Juntos pensamos en cómo actuar. Piątek me asegura:

—Este campo es mío, señor, tengo todos los papeles. El acta de la cesión y todos los recibos. Los impuestos los tengo pagados y las contribuciones entregadas a tiempo. Todo en orden.

—Pero si yo le creo —le digo—. Claro que esta tierra es suya.

Está contento de tener en mí a un aliado. Quién sabe si entre los dos no se nos ocurre alguna solución.

—Ellos se estarán aquí unos días y después se irán, mientras que yo, señor, yo me quedaré.

Piątek no quiere moverse de Grunwald. Aquí su vida ha mejorado, aquí tiene sus hectáreas y su granja. Sus hijos van a la escuela y a su mujer le compró una lavadora. Si tuviese más imaginación, podría decir:

—Por este pedazo de tierra para mí ¡luchó el mismísimo rey!

Pero Piątek no se dedica a la historia. Lo importante es la tierra. Hace siglos que su superficie ha sido testigo de guerras. La tierra retumba bajo los cascos de los caballos, cruje bajo las orugas de los tanques, perece bajo las bombas. Pero también engendra, multiplica las espigas, da fruto. Las guerras pasan mientras que la savia de la tierra nunca deja de circular. La tierra acepta la lluvia cálida y el abono pestilente, los fosfatos polvorientos y la sangre a medio coagular.
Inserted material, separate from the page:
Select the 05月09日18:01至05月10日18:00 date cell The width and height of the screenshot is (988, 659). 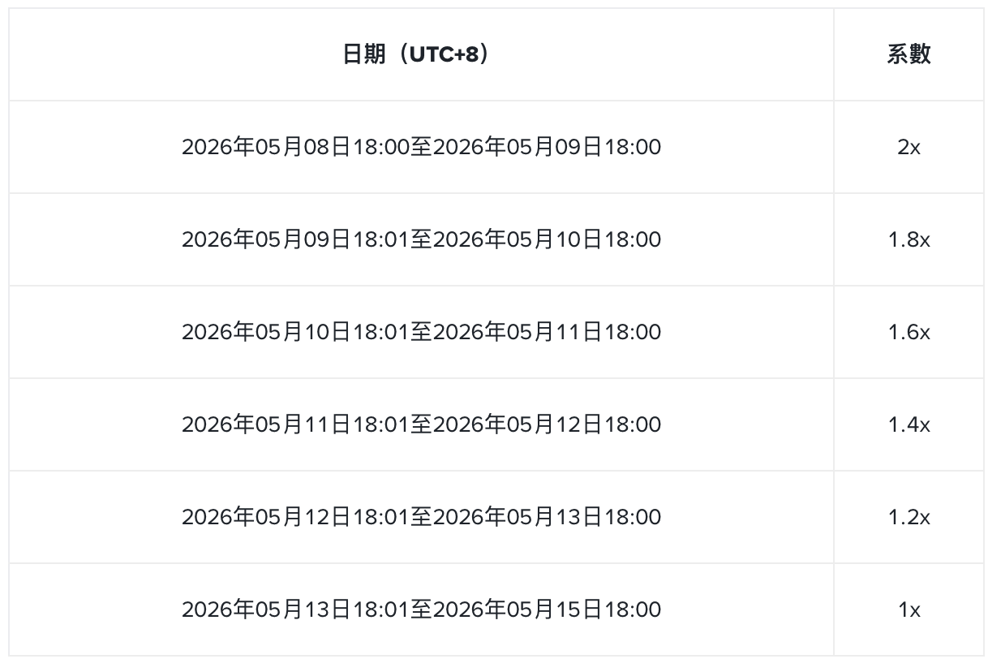(421, 239)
Lo recibirá todo, pero invariablemente corresponderá con una sola cosa: el grano. Ante el proceso de esa eterna metamorfosis y fructificación que le permite vivir a Piątek, no importa en qué lugar se libren las batallas. Ni cuándo ni por qué. La tierra de todos modos dará fruto. Y Piątek de todos modos lo recogerá.